> EXTRACT PROVIDED
▽
The Company also has other bodies and areas for the purpose of composing the referred to structure, each with its competence and activities previously defined, such as: (a) the Risk Executive Committee, created by the Board of Directors, (b) the Companys Board of Executive Officers, (c) Business and Support areas throughout the Company, (d) Internal Audit, (e) Ombudsman and (f) Audit Committee.
The Risk Executive Committee, created by the Board of Directors is the main body of the risk management structure. It is responsible for supporting the Board of Executive Officers in decisions regarding risk management, issuing relevant opinions and recommendations. It is also responsible for supervising and reviewing corporate risk management principles and instruments, as well as periodically reporting to Vales Executive Board on the main risks and their exposures.
△
> EXERCISE
In the passage on risk management, which body is named as the main body of the risk management structure?

> DATASET EXCERPTS
▽
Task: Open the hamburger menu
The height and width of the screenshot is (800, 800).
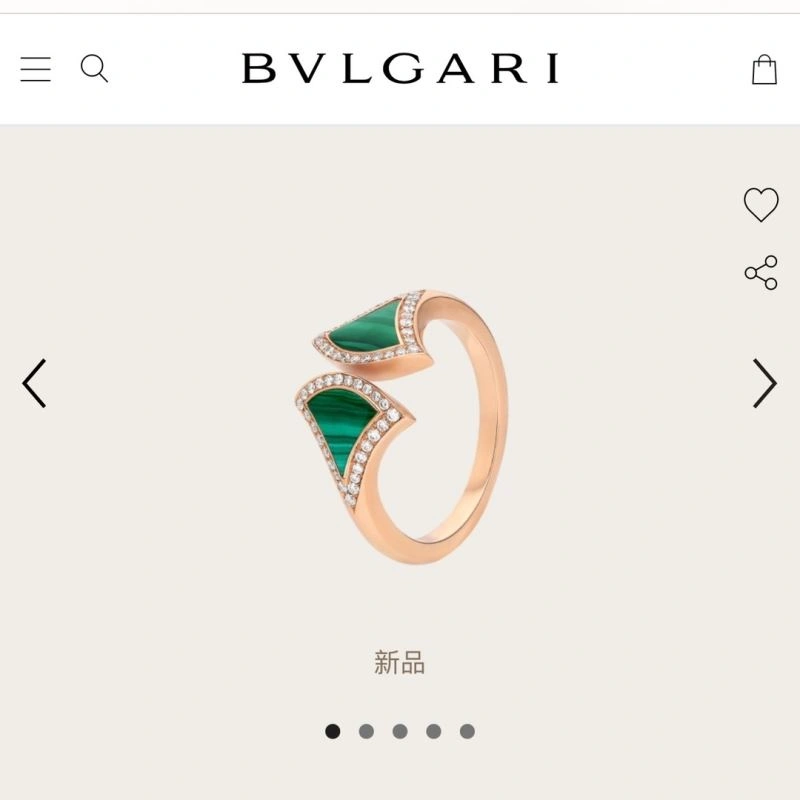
△
▽
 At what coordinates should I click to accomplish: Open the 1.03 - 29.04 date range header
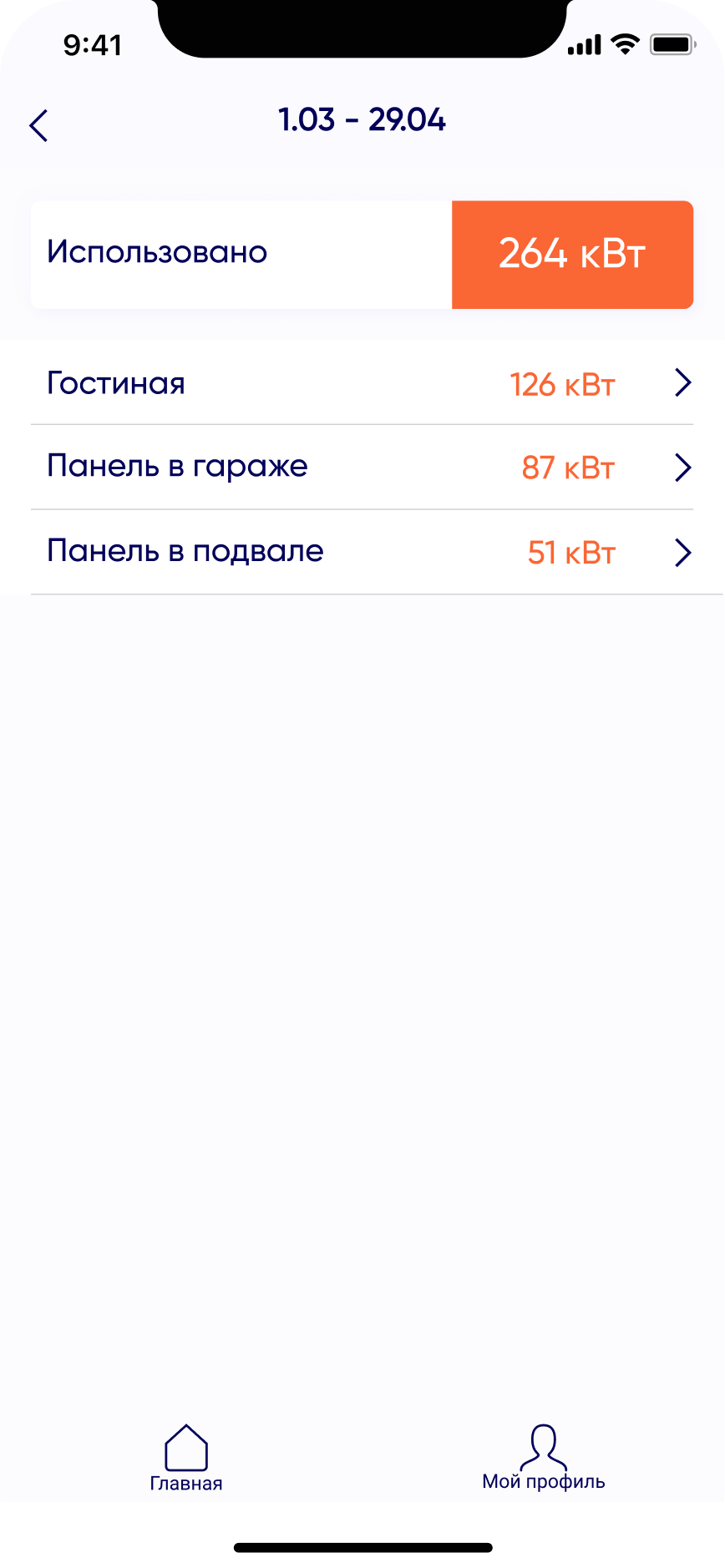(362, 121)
△
> EXERCISE ANSWER
The Risk Executive Committee, created by the Board of Directors.